Tuesday, November 27, 2007

Happy Birthday, Mom

Today is my mother’s birthday. She is not here, but has gone on ahead to some place where I imagine she can eat all the bowls of ice cream and popcorn she wants, without having to put down her book, even. Knowing her, she’s been playing Christmas music for a month already (Johnny Mathis, Singers Unlimited) and is dancing around the room to it. Maybe she’s finally polished “I’m Dreaming of a White Christmas” on the piano which, along with “The Impossible Dream” makes up her entire piano repertoire since she never had lessons and taught the two songs to herself by ear.

I miss you, Mom. Dad’s new wife was probably hand-picked by you and is a fabulous, fabulous grandmother to my kids and friend to me. But I still remember your smell and I think of it when I am sick, staring up at the ceiling in bed yet again. I don’t know what kind of relationship we would have now, but I like to think that we would be friends, having forgiven each other of all of our clumsinesses those first twenty years, having both realized that we were both doing the best we could.

The thing I want you to know today is that when I picture you, I picture you enjoying things. Enjoying that piano, that good book, that Christmas music. I picture you full of joy. You taught me that, Mom. Life—not just this life, but all existence--is for joy. And, when all is said and done, what better definition of a successful mother could there be than one who has taught her children that?

I love you, Mom. You did a good job. Happy birthday.

5 comments:

Kristen said...

Darlene,

Enjoyed your thoughts about your mom. It's hard being the firstborn in a family. I was wondering if you find yourself treating your first child differently. Mine is a senior now and I wish I could go back and enjoy him more.

Kristen

Darlene said...

Hey, Kristen, is that you? You're not talking about G, are you? Is he THAT old?

I can't help treating my firstborn like a firstborn. I do some things in reaction to how I was raised (always making sure he gets to count babysitting as his chore, or paying him, for example, instead of just assuming he will) but the fact is that I need him to act like a firstborn, so I treat him so. I figure it all comes out in the wash, eventually. God's in charge, and He sent A to us first, so it must be OK that he is a first.
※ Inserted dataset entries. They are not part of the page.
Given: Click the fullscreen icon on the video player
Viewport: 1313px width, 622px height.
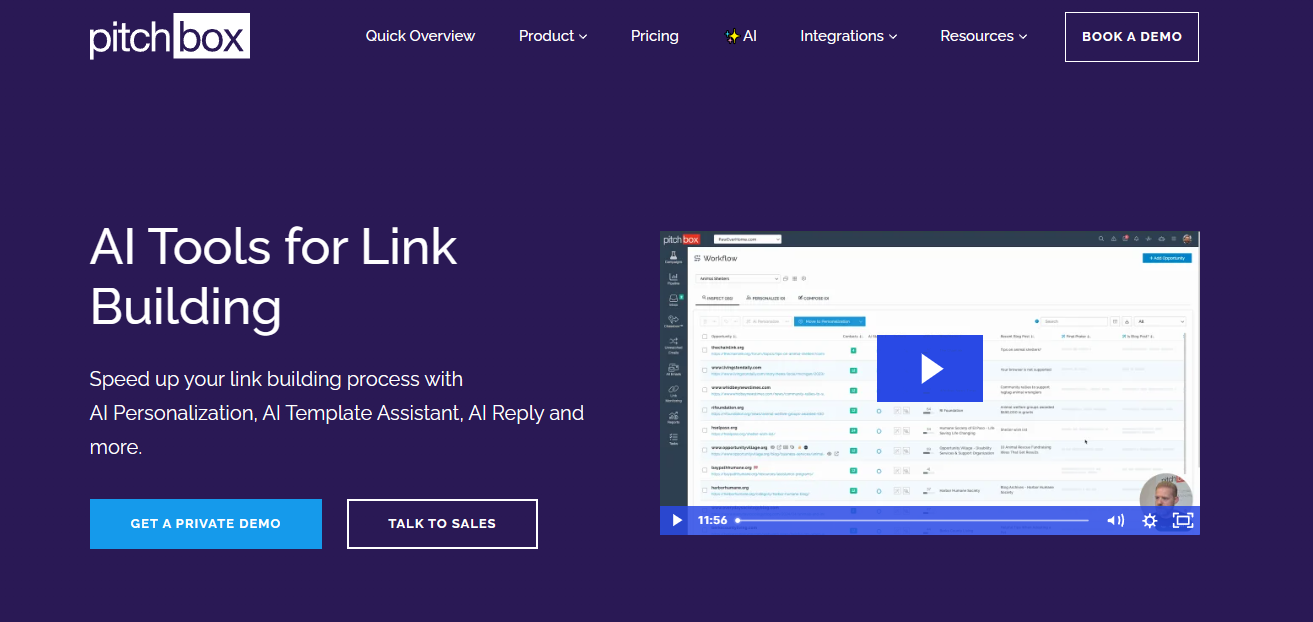Looking at the screenshot, I should (x=1184, y=520).
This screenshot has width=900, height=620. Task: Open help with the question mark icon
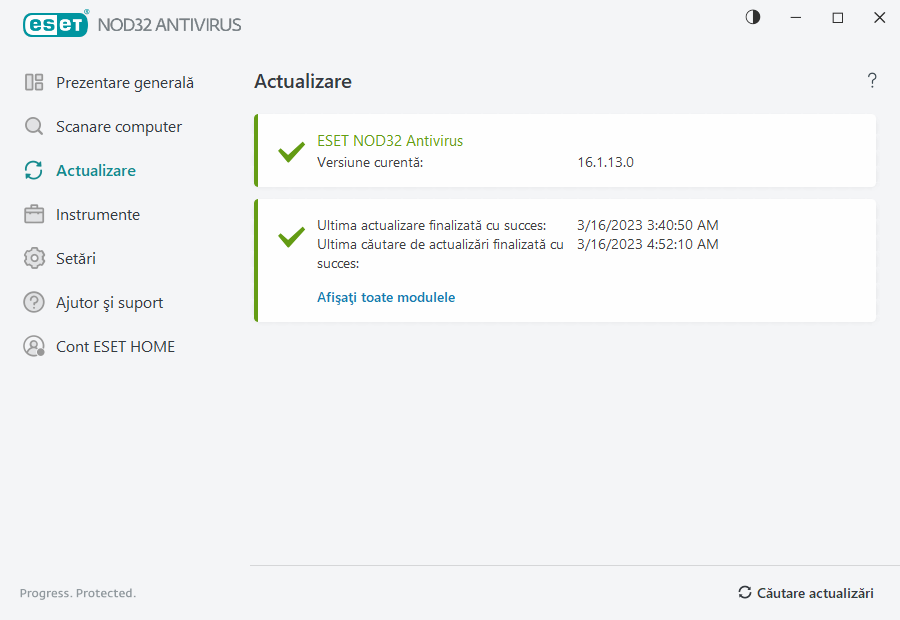[872, 81]
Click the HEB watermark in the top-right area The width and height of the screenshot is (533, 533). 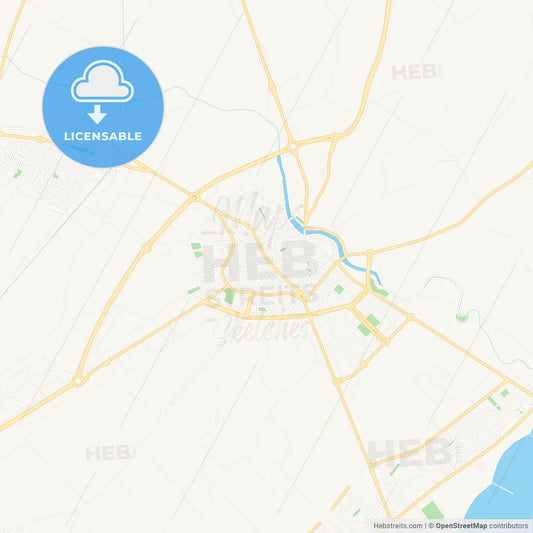click(x=415, y=72)
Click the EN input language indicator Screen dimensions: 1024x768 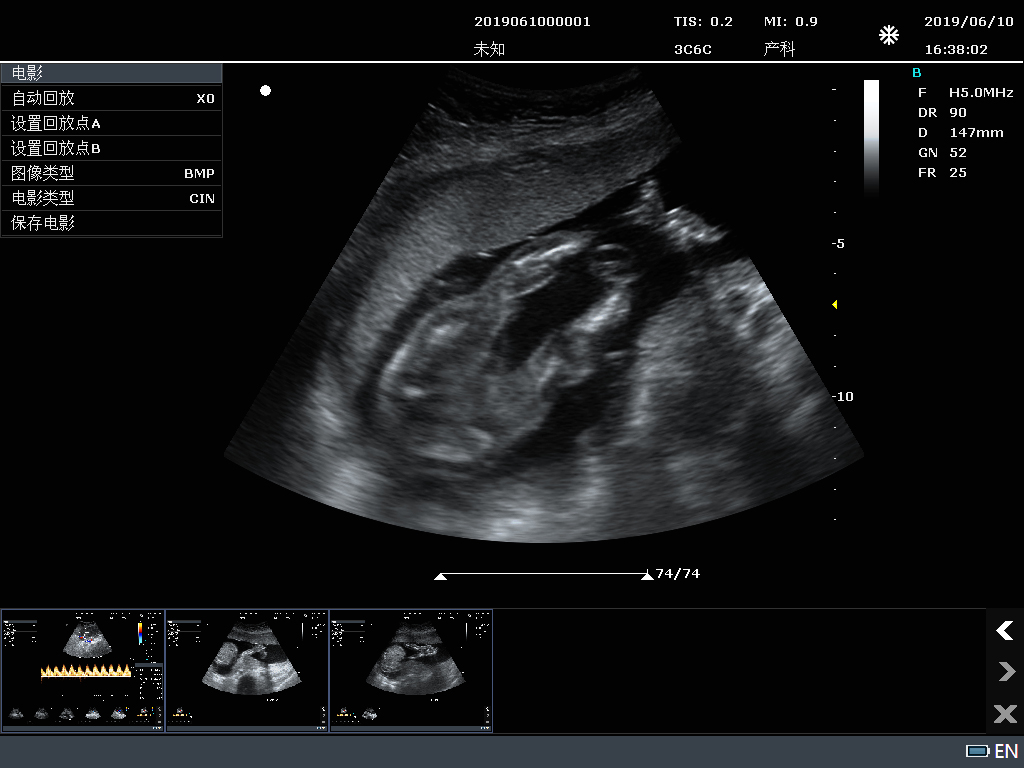coord(1006,751)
Isn't it weird how we see them getting older and we panic? Only x years until he leaves me and isn't mine anymore! Oh no! But then, in the day-to-day moments, we just go on living together. I guess that's how it has to be.

Darlene said...

Hey, Kristen, is that you? You're not talking about G, are you? Is he THAT old?

I can't help treating my firstborn like a firstborn. I do some things in reaction to how I was raised (always making sure he gets to count babysitting as his chore, or paying him, for example, instead of just assuming he will) but the fact is that I need him to act like a firstborn, so I treat him so. I figure it all comes out in the wash, eventually. God's in charge, and He sent A to us first, so it must be OK that he is a first.

Isn't it weird how we see them getting older and we panic? Only x years until he leaves me and isn't mine anymore! Oh no! But then, in the day-to-day moments, we just go on living together. I guess that's how it has to be.

Zina said...

One of my friends who's just a couple years older than I am but who married very young sent her oldest off to BYU this fall -- and I realized that the 9 more years I thought I had with Isaac (before he goes on his mission) is only 8 years if he goes away to school. I don't know why I never thought of that before. Whether 8 years or 9 years just isn't nearly enough to teach him everything I'd like to (especially considering how many things I've so far entirely neglected,) but, as you said, you just have to hope and pray that doing your best to live a good life in your daily life will somehow be enough.

I suppose it would be strange to say "A happy belated birthday to your Mom." My Mom had a VERY difficult relationship with my grandma, who died when my Mom was about 32 (and long before they'd resolved all their differences, if they ever would have,) and I've watched her go through a similar process to yours of forgiveness and of acceptance for her Mom's best efforts. (Not to imply that your Mom's best efforts weren't far ahead of my Grandma's best efforts.) (Sorry Grandma, if you're watching! I love you!)

Kristen said...

Darlene,

G is a senior and he has been taking university classes as well. He will graduate high school and have earned his A.S. too. I can't believe it...

I have to share a moment from his Junior year. Up here they have a Jr. Promenade. I had no idea about this long standing small town tradition. (The parents go watch the students be presented and perform a dance.) Little did I know that after this the guys dance with their mothers. I was 7 months pregnant on the dance floor with my 16 year old son.

He was a good sport!

I'm looking forward to a Christmas update!!!